Keep following Google's tutorial:

# Create the routing index manager.
manager = pywrapcp.RoutingIndexManager(len(points),1,0)

# Create Routing Model.
routing = pywrapcp.RoutingModel(manager)

def distance_callback(from_index, to_index):
    """Returns the distance between the two nodes."""
    # Convert from routing variable Index to distance matrix NodeIndex.
    from_node = manager.IndexToNode(from_index)
    to_node = manager.IndexToNode(to_index)
    return distance_matrix[from_node][to_node]

transit_callback_index = routing.RegisterTransitCallback(distance_callback)

# Define cost of each arc.
routing.SetArcCostEvaluatorOfAllVehicles(transit_callback_index)

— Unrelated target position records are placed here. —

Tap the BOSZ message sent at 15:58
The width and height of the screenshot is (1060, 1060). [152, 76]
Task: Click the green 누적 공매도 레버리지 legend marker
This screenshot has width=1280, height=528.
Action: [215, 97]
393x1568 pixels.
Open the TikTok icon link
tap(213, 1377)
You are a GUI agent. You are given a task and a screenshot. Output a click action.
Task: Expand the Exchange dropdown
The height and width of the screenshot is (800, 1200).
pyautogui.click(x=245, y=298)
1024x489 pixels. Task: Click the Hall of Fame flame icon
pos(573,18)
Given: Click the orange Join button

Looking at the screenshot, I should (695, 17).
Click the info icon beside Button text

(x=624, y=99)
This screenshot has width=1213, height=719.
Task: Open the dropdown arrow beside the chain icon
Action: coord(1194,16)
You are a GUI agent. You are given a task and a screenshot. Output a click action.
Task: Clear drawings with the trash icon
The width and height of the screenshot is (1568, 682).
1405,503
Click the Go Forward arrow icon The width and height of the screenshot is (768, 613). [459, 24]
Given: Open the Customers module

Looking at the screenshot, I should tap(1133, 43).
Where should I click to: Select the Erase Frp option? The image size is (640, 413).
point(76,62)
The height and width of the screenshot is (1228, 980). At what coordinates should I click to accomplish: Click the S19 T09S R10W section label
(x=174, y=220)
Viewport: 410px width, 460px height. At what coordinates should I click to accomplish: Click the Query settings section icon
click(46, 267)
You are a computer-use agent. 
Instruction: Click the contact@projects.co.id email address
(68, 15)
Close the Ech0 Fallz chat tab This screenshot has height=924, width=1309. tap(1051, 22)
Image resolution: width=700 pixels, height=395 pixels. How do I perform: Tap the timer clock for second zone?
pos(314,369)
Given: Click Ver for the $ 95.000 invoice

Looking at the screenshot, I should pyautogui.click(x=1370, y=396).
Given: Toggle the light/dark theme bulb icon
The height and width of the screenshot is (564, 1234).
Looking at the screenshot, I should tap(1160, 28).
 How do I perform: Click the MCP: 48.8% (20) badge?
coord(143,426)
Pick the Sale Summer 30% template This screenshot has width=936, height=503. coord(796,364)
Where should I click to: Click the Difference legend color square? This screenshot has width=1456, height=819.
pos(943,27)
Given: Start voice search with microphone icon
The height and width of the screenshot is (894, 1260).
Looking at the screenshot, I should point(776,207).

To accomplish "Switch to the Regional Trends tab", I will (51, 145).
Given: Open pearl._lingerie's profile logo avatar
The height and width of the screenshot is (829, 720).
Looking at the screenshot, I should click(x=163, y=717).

The output depends on initial path-selection strategy used (similar to how a numerical solution can depend on inital guess). Here we specify initial strategy:

# Setting first solution heuristic.
search_parameters = pywrapcp.DefaultRoutingSearchParameters()
search_parameters.first_solution_strategy = (
    routing_enums_pb2.FirstSolutionStrategy.PATH_CHEAPEST_ARC)

In Google's words:

The code sets the first solution strategy to PATH_CHEAPEST_ARC, which creates an initial route for the solver by repeatedly adding edges with the least weight that don't lead to a previously visited node (other than the depot). For other options, see First solution strategy.

Solve the problem with initial strategy defined above (ie with PATH_CHEAPEST_ARC):

# Solve the problem.
solution = routing.SolveWithParameters(search_parameters)

Get a route:

if solution:
    index = routing.Start(0)
    route = [manager.IndexToNode(index)]
    while not routing.IsEnd(index):
        index = solution.Value(routing.NextVar(index))
        route.append(manager.IndexToNode(index))

Plot result:

plt.scatter(points[:,0],points[:,1])
for a, b in zip(route[:-1],route[1:]):
    x = points[[a,b]].T[0]
    y = points[[a,b]].T[1]
    plt.plot(x, y,c='r',zorder=-1)
plt.gca().set_aspect('equal')

---

The list of other initial strategies which can be used (source):

initial_strategy_list = \
['AUTOMATIC','PATH_CHEAPEST_ARC','PATH_MOST_CONSTRAINED_ARC','EVALUATOR_STRATEGY','SAVINGS','SWEEP','CHRISTOFIDES','ALL_UNPERFORMED','BEST_INSERTION','PARALLEL_CHEAPEST_INSERTION','LOCAL_CHEAPEST_INSERTION','GLOBAL_CHEAPEST_ARC','LOCAL_CHEAPEST_ARC','FIRST_UNBOUND_MIN_VALUE']

If want to increase confidence in the solution, could iterate over all of them and find the best one.